%%

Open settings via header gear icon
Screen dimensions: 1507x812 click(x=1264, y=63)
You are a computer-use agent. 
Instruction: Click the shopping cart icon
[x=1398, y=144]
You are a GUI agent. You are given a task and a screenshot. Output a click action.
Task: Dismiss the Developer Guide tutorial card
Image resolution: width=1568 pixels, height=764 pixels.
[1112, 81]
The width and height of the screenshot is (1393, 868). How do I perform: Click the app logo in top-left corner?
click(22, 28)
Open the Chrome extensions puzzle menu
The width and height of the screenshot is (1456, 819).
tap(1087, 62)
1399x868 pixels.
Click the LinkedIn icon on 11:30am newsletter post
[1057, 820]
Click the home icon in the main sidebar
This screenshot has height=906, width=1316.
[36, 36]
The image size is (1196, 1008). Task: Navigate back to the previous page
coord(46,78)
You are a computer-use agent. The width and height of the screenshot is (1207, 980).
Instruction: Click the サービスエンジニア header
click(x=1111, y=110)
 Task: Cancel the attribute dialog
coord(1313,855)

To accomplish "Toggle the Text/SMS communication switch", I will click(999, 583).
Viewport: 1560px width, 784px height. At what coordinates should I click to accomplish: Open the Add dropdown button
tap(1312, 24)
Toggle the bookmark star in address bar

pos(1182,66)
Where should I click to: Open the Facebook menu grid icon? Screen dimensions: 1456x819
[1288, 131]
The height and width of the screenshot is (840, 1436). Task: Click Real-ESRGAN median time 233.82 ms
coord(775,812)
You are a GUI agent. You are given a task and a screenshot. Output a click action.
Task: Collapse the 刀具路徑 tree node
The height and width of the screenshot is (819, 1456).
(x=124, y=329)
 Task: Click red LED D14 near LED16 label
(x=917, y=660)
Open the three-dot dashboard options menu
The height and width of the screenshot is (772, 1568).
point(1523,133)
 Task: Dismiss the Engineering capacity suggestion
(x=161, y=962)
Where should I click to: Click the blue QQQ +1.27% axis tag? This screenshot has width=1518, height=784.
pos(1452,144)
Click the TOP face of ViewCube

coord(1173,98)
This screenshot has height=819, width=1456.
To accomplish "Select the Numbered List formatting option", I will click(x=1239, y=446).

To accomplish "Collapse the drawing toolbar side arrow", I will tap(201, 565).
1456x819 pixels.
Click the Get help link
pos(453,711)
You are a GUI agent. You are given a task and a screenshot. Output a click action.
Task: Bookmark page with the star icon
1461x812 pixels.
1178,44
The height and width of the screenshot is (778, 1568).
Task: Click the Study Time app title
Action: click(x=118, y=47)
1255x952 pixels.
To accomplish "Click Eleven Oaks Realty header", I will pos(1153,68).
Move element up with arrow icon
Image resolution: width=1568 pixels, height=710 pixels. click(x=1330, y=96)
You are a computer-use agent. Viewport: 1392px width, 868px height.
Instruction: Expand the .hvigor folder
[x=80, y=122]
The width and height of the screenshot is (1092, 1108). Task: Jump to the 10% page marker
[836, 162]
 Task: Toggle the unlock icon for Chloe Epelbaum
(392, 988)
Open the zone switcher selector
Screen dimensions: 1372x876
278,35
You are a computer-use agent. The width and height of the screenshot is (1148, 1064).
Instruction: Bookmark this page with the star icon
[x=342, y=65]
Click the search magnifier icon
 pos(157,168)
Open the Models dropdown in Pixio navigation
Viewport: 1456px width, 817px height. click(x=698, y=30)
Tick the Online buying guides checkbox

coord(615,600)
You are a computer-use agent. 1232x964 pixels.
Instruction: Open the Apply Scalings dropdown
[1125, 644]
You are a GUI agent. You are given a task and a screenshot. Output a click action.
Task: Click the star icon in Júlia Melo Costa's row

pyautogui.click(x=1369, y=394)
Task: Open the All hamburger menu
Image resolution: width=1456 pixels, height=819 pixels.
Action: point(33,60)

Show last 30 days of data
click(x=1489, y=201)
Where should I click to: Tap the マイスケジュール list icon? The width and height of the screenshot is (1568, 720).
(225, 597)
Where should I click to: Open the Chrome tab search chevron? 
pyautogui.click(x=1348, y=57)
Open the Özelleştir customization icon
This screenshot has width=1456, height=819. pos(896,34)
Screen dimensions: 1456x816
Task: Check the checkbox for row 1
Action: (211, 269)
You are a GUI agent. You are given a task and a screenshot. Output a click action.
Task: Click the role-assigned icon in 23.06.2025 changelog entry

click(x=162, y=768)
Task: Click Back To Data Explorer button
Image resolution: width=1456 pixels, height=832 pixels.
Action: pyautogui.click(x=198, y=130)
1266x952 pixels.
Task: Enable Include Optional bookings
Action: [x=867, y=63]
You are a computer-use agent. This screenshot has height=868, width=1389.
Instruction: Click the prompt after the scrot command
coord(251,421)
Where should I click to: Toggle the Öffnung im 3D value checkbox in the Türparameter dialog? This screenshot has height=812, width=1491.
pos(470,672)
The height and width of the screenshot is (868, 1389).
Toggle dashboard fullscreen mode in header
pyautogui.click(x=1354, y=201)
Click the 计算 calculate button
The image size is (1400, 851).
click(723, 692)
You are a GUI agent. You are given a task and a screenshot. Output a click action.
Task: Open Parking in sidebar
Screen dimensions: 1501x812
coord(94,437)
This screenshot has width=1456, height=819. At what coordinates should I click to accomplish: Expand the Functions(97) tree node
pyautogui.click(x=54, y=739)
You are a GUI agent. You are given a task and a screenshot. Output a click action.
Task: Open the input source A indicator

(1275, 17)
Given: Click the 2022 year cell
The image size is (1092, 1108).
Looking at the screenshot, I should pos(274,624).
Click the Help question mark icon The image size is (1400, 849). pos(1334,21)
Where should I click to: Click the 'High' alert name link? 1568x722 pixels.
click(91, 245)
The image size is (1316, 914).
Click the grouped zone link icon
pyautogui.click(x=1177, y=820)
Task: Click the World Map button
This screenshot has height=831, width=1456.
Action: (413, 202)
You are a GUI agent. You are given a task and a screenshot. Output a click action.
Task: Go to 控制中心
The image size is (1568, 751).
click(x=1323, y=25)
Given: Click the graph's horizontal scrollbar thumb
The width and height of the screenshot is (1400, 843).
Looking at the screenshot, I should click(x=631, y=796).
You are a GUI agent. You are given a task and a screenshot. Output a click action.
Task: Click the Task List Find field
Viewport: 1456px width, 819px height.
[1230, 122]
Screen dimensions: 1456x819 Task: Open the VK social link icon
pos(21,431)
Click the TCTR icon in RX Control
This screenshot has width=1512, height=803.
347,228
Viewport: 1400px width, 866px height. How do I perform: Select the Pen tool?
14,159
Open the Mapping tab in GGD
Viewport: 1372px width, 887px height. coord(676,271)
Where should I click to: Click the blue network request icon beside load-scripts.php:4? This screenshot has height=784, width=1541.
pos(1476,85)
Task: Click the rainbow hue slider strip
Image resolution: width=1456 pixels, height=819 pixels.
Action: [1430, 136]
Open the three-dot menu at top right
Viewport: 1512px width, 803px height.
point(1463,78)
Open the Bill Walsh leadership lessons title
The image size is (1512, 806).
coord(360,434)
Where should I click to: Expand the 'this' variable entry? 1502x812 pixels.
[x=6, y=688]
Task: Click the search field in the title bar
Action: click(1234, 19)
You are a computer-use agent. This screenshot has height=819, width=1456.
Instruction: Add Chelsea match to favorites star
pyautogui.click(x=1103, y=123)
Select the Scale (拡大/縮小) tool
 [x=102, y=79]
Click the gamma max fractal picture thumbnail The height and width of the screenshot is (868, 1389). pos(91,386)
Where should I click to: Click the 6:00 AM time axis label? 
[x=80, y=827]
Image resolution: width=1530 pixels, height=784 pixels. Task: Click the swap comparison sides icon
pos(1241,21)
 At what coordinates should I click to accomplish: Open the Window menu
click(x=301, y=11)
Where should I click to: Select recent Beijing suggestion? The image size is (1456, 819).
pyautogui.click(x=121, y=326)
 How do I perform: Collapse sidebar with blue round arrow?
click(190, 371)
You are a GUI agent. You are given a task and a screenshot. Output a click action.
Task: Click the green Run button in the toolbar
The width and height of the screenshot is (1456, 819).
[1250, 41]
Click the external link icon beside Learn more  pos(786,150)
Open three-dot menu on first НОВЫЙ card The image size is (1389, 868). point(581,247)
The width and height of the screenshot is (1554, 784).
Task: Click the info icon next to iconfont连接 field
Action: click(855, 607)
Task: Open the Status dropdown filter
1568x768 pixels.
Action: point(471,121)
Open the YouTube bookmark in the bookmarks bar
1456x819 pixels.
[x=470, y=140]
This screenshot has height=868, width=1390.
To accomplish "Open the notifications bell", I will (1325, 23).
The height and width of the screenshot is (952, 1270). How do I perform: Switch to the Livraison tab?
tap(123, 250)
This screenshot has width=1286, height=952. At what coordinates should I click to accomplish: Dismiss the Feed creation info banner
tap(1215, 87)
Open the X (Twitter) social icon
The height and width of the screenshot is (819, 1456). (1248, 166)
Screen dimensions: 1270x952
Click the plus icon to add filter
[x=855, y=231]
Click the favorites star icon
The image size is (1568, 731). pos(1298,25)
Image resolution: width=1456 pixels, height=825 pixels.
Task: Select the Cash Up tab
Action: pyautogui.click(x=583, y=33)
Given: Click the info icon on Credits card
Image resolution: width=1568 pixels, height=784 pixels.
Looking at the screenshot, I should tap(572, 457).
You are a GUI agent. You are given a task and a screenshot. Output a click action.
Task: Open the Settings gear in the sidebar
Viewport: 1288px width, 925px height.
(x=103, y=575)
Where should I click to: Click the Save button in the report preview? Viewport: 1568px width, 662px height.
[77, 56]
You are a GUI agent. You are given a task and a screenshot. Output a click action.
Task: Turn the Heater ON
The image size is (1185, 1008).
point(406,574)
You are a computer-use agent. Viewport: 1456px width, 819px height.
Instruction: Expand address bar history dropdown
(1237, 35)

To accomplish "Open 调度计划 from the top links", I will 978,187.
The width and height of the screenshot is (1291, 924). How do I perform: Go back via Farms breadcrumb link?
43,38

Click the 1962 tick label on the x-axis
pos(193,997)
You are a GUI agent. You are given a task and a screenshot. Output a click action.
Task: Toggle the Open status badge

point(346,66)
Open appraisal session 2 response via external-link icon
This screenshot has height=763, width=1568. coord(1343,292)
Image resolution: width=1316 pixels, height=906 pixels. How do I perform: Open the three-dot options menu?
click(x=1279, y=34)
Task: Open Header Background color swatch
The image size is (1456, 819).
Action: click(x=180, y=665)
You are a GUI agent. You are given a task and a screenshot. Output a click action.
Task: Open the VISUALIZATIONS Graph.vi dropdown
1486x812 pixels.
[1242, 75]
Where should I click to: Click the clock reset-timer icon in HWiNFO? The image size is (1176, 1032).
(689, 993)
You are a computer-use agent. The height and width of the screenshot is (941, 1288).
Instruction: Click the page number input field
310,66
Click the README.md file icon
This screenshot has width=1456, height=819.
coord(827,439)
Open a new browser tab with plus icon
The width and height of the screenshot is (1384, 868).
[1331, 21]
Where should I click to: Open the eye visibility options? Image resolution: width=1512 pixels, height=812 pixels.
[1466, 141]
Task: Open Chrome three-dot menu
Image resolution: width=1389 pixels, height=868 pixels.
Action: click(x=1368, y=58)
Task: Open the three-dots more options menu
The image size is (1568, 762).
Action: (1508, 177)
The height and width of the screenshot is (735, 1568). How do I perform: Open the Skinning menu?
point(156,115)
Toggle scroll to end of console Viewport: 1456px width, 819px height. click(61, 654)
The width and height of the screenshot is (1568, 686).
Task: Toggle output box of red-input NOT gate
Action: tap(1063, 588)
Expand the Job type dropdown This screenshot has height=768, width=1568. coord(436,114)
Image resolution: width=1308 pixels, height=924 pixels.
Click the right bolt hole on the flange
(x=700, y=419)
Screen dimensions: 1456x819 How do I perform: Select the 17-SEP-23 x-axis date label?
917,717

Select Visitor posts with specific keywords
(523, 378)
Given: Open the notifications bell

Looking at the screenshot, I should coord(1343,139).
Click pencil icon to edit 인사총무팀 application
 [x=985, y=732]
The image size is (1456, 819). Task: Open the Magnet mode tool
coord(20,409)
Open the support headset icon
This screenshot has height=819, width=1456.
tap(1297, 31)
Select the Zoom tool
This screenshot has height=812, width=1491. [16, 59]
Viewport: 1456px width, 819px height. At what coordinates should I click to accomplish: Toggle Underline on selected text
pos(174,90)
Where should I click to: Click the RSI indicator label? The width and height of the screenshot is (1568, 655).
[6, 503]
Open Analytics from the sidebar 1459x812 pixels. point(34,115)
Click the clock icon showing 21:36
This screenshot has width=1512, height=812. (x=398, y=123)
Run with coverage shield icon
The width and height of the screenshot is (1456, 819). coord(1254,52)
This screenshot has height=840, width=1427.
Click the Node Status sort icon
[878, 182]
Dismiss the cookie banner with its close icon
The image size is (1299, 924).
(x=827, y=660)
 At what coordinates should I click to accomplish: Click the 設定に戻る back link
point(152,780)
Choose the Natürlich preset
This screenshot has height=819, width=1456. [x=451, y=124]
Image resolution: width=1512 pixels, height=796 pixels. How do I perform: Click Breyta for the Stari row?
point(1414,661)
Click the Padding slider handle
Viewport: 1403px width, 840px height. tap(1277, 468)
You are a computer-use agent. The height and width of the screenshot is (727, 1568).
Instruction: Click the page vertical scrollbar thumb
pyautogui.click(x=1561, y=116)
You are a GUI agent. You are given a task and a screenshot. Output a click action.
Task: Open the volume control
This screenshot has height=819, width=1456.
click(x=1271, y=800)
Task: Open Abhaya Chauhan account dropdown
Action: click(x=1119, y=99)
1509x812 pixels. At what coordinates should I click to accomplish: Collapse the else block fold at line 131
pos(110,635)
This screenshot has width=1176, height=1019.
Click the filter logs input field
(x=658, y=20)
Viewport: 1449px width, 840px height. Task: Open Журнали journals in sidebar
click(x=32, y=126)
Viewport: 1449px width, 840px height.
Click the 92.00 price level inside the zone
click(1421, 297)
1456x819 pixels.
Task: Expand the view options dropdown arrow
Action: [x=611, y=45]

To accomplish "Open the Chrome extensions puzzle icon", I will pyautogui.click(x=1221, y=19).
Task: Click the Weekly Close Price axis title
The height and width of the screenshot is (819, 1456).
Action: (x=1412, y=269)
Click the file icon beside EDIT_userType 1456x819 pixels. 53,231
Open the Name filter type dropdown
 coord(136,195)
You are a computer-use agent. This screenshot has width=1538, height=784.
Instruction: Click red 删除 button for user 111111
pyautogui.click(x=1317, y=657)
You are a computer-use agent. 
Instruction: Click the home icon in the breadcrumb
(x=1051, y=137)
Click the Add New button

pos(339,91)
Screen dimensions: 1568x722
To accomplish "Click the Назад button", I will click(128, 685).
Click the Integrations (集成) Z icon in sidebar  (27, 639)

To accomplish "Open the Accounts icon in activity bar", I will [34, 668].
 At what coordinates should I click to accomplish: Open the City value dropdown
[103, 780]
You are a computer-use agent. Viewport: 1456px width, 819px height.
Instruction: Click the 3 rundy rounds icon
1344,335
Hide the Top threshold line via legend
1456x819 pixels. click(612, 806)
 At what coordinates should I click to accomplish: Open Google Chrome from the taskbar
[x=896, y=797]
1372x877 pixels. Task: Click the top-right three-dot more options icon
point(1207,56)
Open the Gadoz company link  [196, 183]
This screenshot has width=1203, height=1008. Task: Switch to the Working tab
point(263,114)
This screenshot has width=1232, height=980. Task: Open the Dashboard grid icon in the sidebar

%%

In the listing above, find the lines holding the word "will" and copy them.

■ **ANSWER FOR THIS EXERCISE**
To accomplish "Toggle the Text/SMS communication switch", I will click(999, 583).
To accomplish "Select the Numbered List formatting option", I will click(x=1239, y=446).
To accomplish "Collapse the drawing toolbar side arrow", I will tap(201, 565).
To accomplish "Click Eleven Oaks Realty header", I will pos(1153,68).
To accomplish "Open the notifications bell", I will (1325, 23).
To accomplish "Open 调度计划 from the top links", I will 978,187.
To accomplish "Open the Chrome extensions puzzle icon", I will pyautogui.click(x=1221, y=19).
To accomplish "Click the Назад button", I will click(128, 685).
To accomplish "Open the Accounts icon in activity bar", I will [34, 668].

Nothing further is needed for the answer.